La fonderie est l’un des procédés de formage des métaux qui consiste à couler un métal ou un alliage liquide dans un moule pour reproduire, après refroidissement, une pièce donnée (forme intérieure et extérieure).
L’industrie de la fonderie, utilisatrice de matières premières (fonte, ferraille, coke), fournit des pièces finies ou semi-finies à l’ensemble de l’industrie (l’automobile, la sidérurgie, le matériel de manutention, l’équipement industriel, l’aéronautique, l’armée,…, etc.). Elle est à ce titre une industrie de base.
A cet effet, voici une analyse de la situation actuelle de la branche en Tunisie.
En 2016, la valeur de la production était de l’ordre de 117 MTND contre 30.1MTND en 2002, enregistrant un TCAM de 10%.
La production des métaux non ferreux accapare la part de lion avec 66% de la production totale de la branche « fonderie ».
Cet accroissement s’explique par la création de nouvelles fonderies de métaux non ferreux à l’instar de MAGAL DIE CASTING et MONTCELLI, les restructurations financières et industrielles touchant la société TUNICAST ainsi que l’adoption de nouvelle politique marketing par les sociétés SAFAS et FMT.

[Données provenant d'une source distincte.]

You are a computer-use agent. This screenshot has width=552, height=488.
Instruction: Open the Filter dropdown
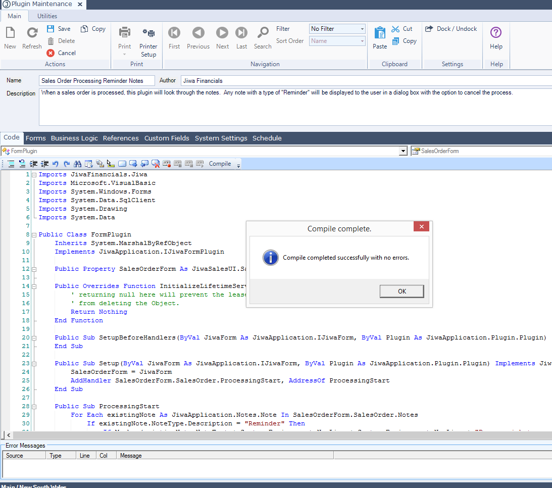362,29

La part de production de l’activité « Fonderie » est restée stagnante depuis 2002 et représente 8% de la production du secteur «Sidérurgie, Métallurgie et Fonderie». Cette dernière a enregistré un ralentissement de la production et de la valeur ajoutée sur la période (2010- 2014) avec un TCAM de 4%.
La branche « Fonderie » compte actuellement 29 unités industrielles employant plus de 1500 personnes. Ces fonderies sont classées selon trois catégories de produit : Fonderie d’acier, Fonderie de fonte, Fonderie de métaux non ferreux (Aluminium, Cuivre, Zamak,.., etc.).

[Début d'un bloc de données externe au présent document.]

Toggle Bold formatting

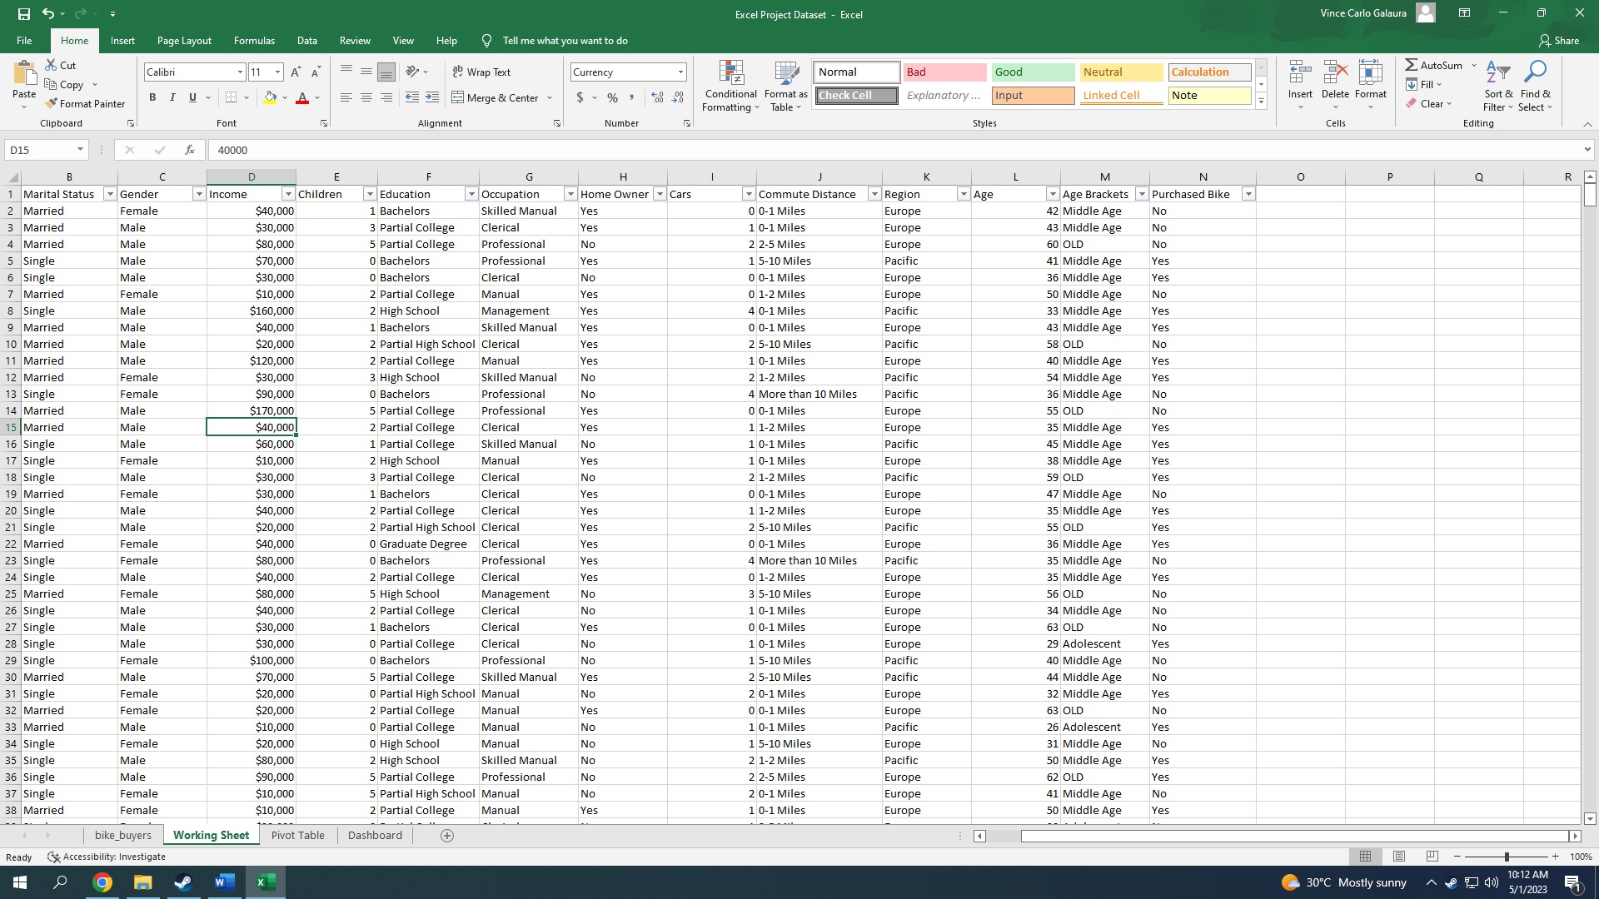pyautogui.click(x=152, y=98)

Il est à signaler que 66% des entreprises sont des fonderies de métaux non ferreux, elles emploient 894 personnes.
11 fonderies de métaux non ferreux sont totalement exportatrices, spécialisées dans la fabrication des produits en aluminium, en zamak et en alliages cuivreux, ce qui explique l’évolution notable de cette activité pendant les dernières années.
66% des fonderies en Tunisie sont implantées dans les gouvernorats de Ben Arous, Sfax, et Zaghouan. Par contre, la part des régions intérieurs est négligeable, voire insignifiante.
7 entreprises opérant dans ce secteur sont certifiées, soit 24 % des entreprises. La certification ISO 9001 est la plus répondue pour toutes les entreprises du secteur.
Concernant les investissements, 47 attestations de dépôts de déclarations ADD de projets de fonderie ont été déposés sur la période 2010-2015 pour un investissement total de 55 MTND et permettant la création de 1250 postes d’emploi.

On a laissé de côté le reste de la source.